6. A mass concrete temperature control system according to claim 5, wherein, The first winding tape (10) surrounds the transverse segment (7), and the two ends of the first winding tape (10) are clamped and positioned by the first clamp (12). The second winding tape (11) surrounds the transverse reinforcing rib (5), and the two ends of the second winding tape (11) are clamped and positioned by the second clamp (13).

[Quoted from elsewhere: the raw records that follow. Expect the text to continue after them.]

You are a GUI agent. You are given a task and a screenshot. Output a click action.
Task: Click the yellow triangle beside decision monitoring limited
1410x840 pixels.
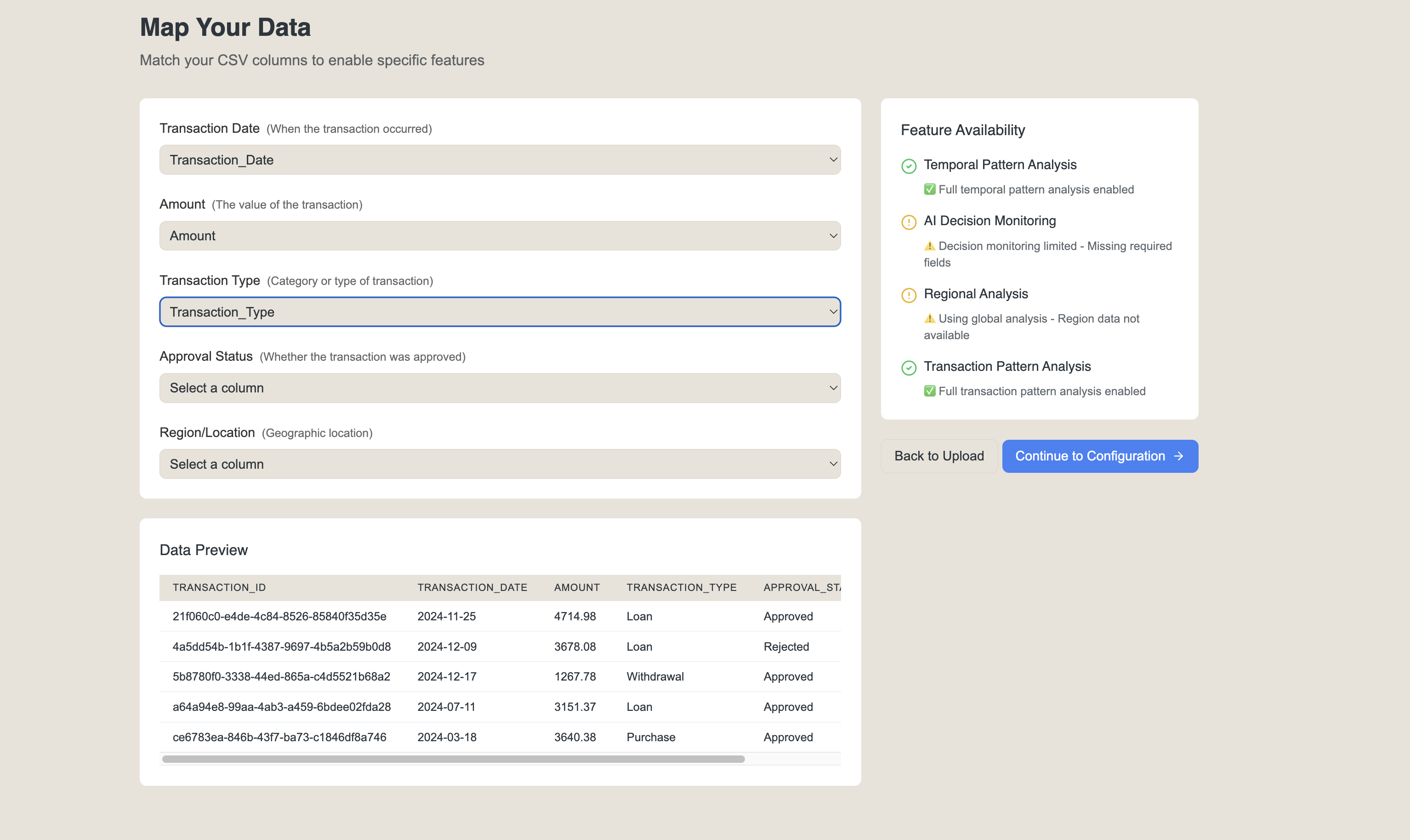(929, 246)
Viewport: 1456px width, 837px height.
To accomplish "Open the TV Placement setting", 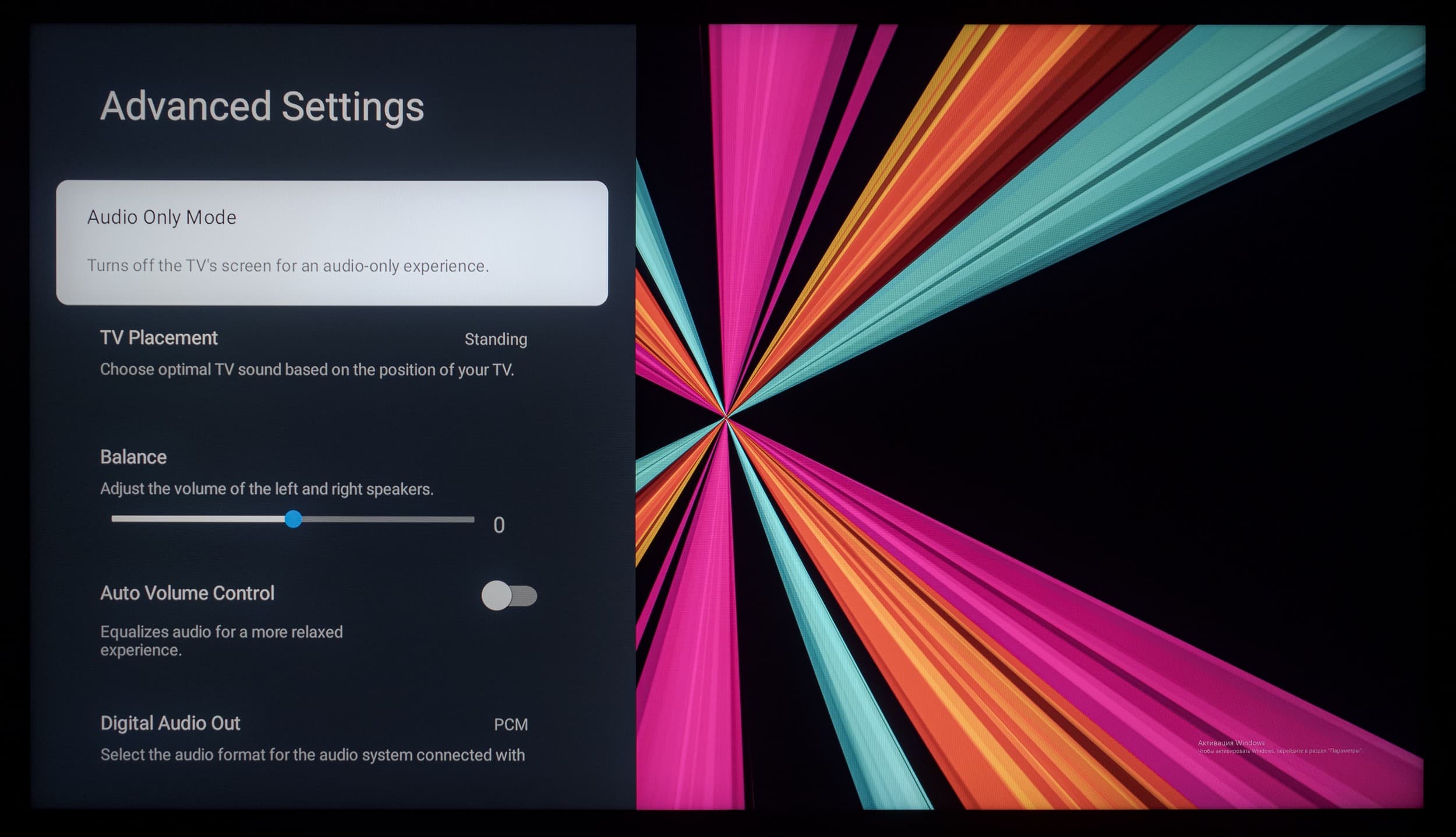I will [159, 338].
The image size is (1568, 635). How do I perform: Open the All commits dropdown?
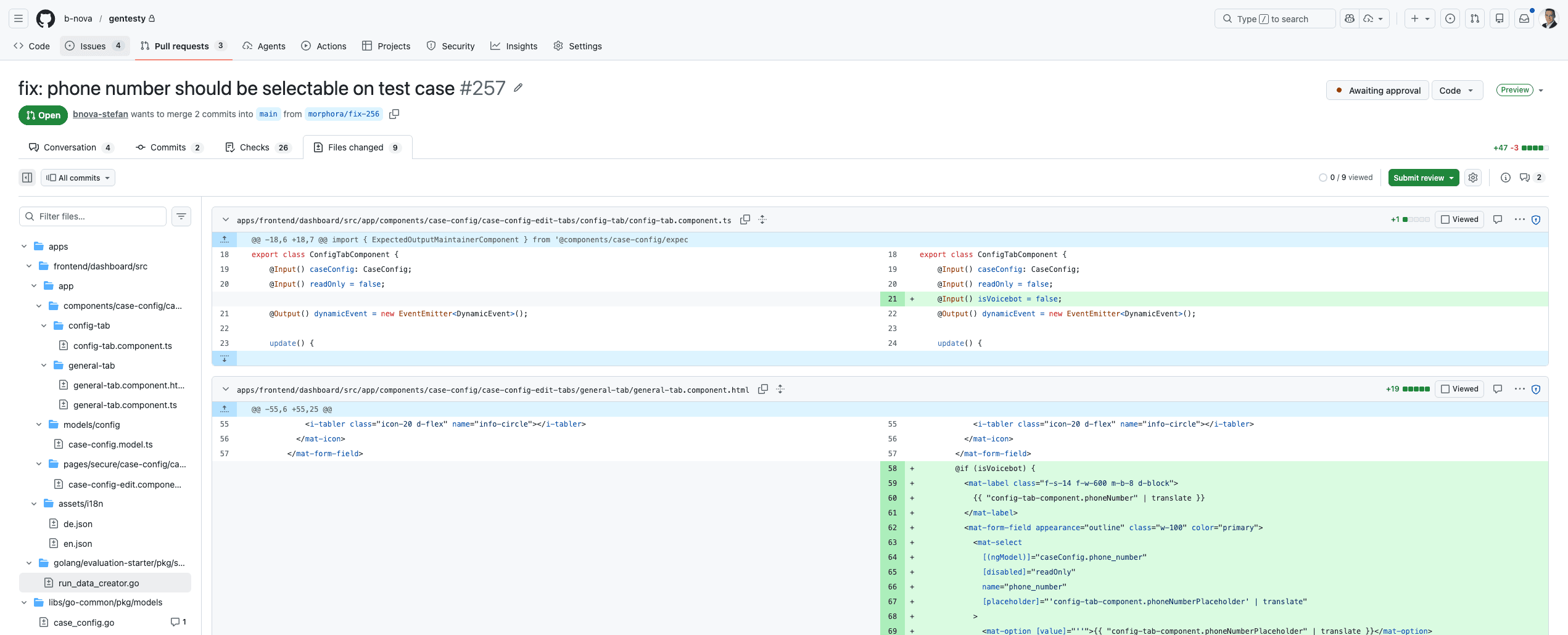pos(78,178)
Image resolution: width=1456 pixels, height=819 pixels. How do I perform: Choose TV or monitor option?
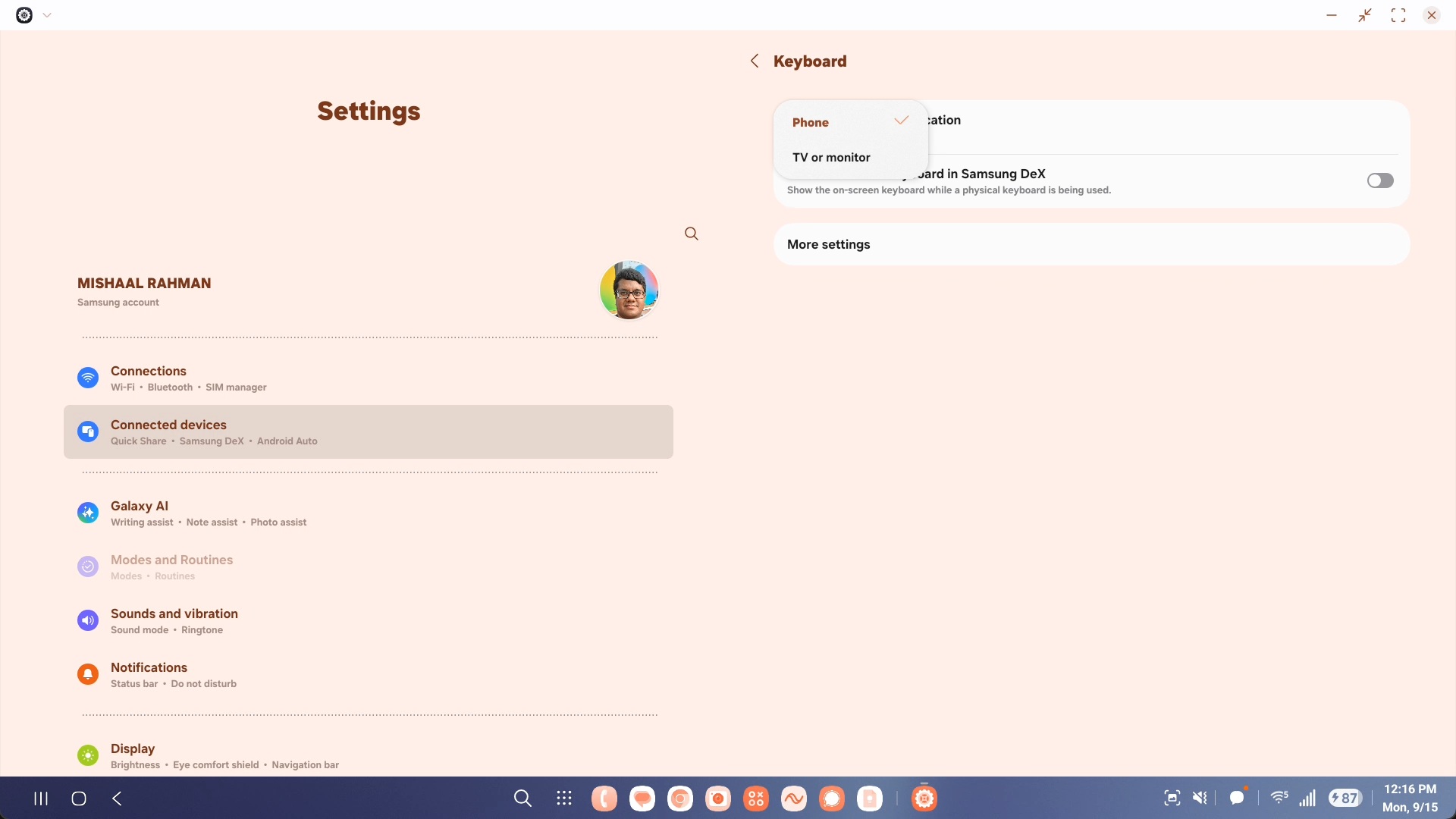pyautogui.click(x=831, y=158)
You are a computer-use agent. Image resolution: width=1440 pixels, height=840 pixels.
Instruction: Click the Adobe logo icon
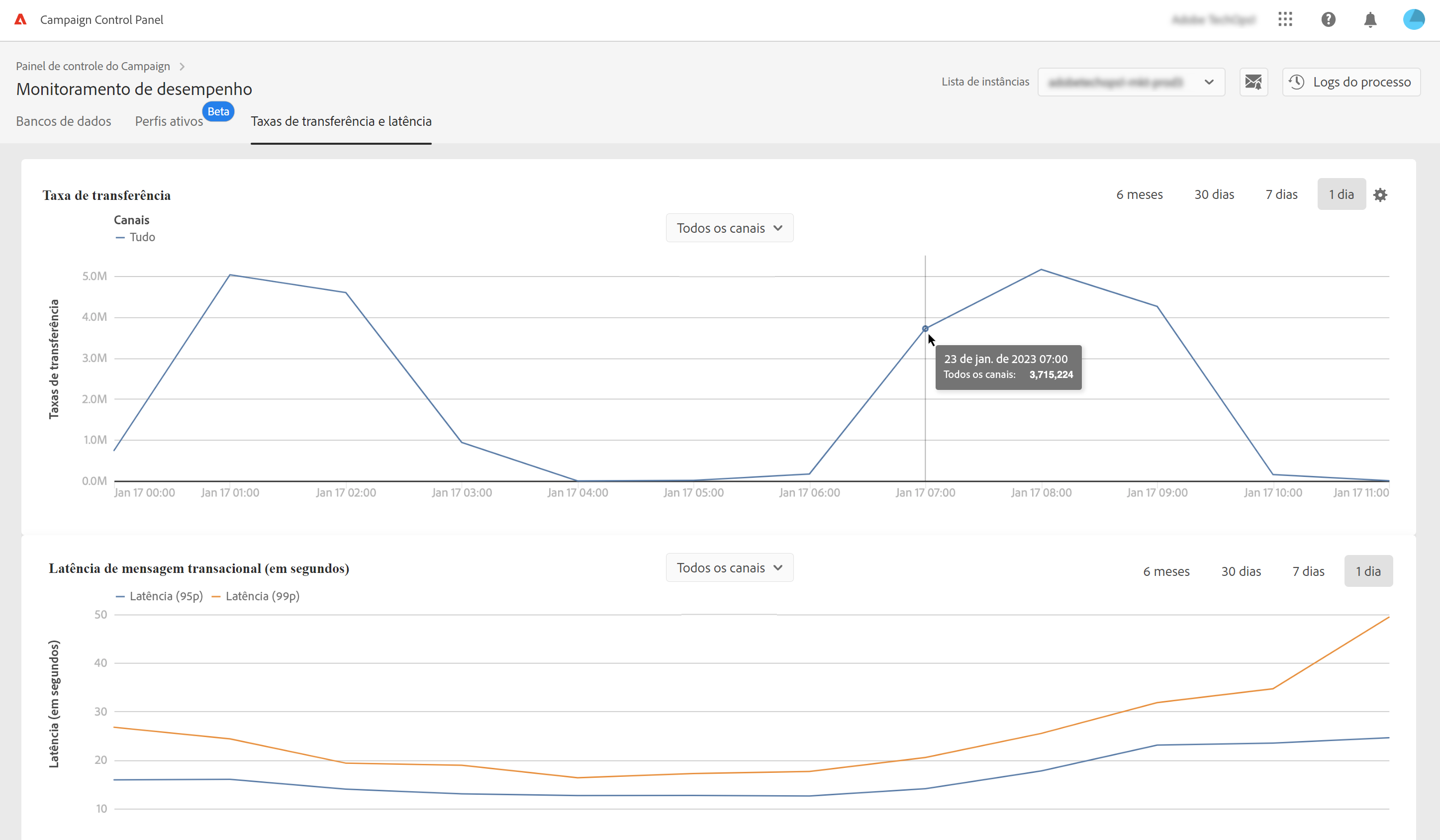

7. A mass concrete temperature control system according to claim 5, wherein, The telescopic positioning mechanism includes a first positioning part (14) connected to the first winding tape (10) and a second positioning part (15) connected to the second winding tape (11). A threaded sleeve (16) is installed at one end of the first positioning part (14) away from the first winding tape (10), and an external threaded block (17) is installed at one end of the second positioning part (15) away from the second winding tape (11). The external threaded block (17) is threadedly connected to the threaded sleeve (16), and the length of the external threaded block (17) is less than the depth of the threaded sleeve (16).